Wilkerson uses a simple traditional cost accounting system in which each unit of product is charged for direct material, direct labor and overhead costs.
Material cost is based on the prices paid for component under annual purchasing agreements. Labor cost is charged to products based on the standard run times for each product. Labor rates, including fringe benefits, were $25 per hour. The overhead costs are allocated to products as a percentage of production-run direct labor cost. Currently, the overhead rate is 300% of production-run direct labor cost.
The current cost accounting system is consistent with traditional costing system required for external financial reporting. Traditional costing is attractive to financial reporting because it better matches costs with revenues. All manufacturing costs are assigned to products in order to properly match the costs of producing units of product with their revenues when they are sold. Financial reporting standards explicitly require companies to use traditional costing for external reporting purposes.
However, traditional cost accounting methods suffer from several defects that can result in distorted costs for decision-making purposes. All manufacturing costs, even those that are not caused by any specific product, are allocated to products. Nonmanufacturing costs that are caused by products are not assigned to products. Additionally, traditional methods tend to place too much reliance on unit-level allocation bases such as direct labor and machine-hours. This results in overcosting high-volume products and undercosting low-volume products and can lead to mistakes when making decisions.
2. Compute Activity-Based Costing product costs using 1) actual cost driver rates, and 2) capacity-based cost driver rates. Which of these approaches is appropriate for Wilkerson and why?
From the results of Activity Based Costing and Capacity based costing methods, we see that Wilkerson shows a lower cost based from the ABC method. It is more appropriate for Wilkerson to use the ABC method since it shows a more realistic per unit cost based on different level of activities. This may allow them to find ways to be more competitive on product pricing in the market.

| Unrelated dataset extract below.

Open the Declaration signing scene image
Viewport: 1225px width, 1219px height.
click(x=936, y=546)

3. What managerial actions are indicated by the activity based costing system?
From the activity based costing system the management will be able to see the products cost structure and be able identify activities that would benefit from process improvements. When used in this way, activity-based costing is referred to as activity-based management. Management can focus on which activities to eliminate waste, decrease processing time, and/or reduce defects.
The first step in any improvement program is for the management to decide what to improve. The products cost computed in activity-based costing can provide valuable clues concerning where there is waste and opportunity for improvement. For example, looking at the Pumps and Flow Controller, managers at Wilkerson may conclude that the company spends far more on receiving and production control, and packaging and shipping activities that adds no value to the products. As a consequence, they may target their process improvement efforts toward these areas. Improvements on these areas could enable the company to gain competitive edge on pricing these products.
4. Describe the additional “accounting” effort that Wilkerson would need to do to on a regular monthly basis in order to obtain the information shown in Exhibit 4. Estimate the cost of this additional “accounting.” To continue to obtain the information shown in Exhibit 4 on a regular monthly basis would require much more effort from the Wilkerson accounting team. Similar to what was already done, Wilkerson will need to run a small task force on a monthly basis so that data concerning numerous activity measures are collected, checked, and entered into the system. This will be necessary to appropriately allocate various overhead costs to individual products instead of traditionally treating overhead as a period cost. Although the activity based costing method can provide more accurate information about individual product or services, the organization should expect to have increased costs due to additional research efforts to collect and appropriately allocate overhead costs. We estimate that the additional effort associated with activity based costing system can increase accounting cost by approximately 25%.